China's surprise decision to cut interest rates, including existing mortgage rates, signals a potential shift towards reflation and highlights the need for significant fiscal support to bolster growth. Analysts predict that Beijing will likely increase fiscal stimulus due to weak economic performance.
"We will need a major fiscal policy support to see higher CNY government bond yields ," said Edmund Goh, head of China fixed income at abrdn.
The differential between U.S. and Chinese government bond yields reflects how market expectations for growth in the world's two largest economies have diverged. For years, the Chinese yield had traded well above that of the U.S., giving investors an incentive to park capital in the fast-growing developing economy versus slower growth in the U.S.

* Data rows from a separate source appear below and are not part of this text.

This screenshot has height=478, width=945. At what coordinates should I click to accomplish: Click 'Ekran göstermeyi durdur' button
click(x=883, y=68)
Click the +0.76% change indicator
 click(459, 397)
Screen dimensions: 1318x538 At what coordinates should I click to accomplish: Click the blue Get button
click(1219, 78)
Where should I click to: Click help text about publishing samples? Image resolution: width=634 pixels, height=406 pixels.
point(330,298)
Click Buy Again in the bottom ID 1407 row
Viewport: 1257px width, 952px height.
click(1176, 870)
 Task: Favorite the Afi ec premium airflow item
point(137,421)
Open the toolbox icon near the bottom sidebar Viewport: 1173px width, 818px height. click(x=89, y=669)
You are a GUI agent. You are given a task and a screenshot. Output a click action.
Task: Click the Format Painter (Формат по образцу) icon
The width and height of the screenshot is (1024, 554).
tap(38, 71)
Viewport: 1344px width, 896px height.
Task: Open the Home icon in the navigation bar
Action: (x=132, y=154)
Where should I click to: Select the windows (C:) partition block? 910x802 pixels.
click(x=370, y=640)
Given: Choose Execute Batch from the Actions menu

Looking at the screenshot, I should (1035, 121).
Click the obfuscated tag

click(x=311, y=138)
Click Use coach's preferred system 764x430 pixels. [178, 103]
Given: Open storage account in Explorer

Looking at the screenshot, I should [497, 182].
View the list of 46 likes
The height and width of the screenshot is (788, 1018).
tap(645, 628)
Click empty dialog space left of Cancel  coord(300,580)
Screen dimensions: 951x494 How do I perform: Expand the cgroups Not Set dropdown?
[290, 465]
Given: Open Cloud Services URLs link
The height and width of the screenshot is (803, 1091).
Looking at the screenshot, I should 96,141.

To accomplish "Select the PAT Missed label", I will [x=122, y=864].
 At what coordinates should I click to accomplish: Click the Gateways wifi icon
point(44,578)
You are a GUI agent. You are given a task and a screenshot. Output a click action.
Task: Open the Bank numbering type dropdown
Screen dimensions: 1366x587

"The market is forming a medium to long-term expectation on the U.S. growth rate, the inflation rate. cutting 50 basis points doesn't change this outlook much," said Yifei Ding, senior fixed income portfolio manager at Invesco. Asked Tuesday about the downward trend in Chinese government bond yields, PBOC Gov. Pan Gongsheng partly attributed it to a slower increase in government bond issuance. He said the central bank was working with the Ministry of Finance on the pace of bond issuance.Analysts generally don't expect the Chinese 10-year government bond yield to drop significantly in the near future.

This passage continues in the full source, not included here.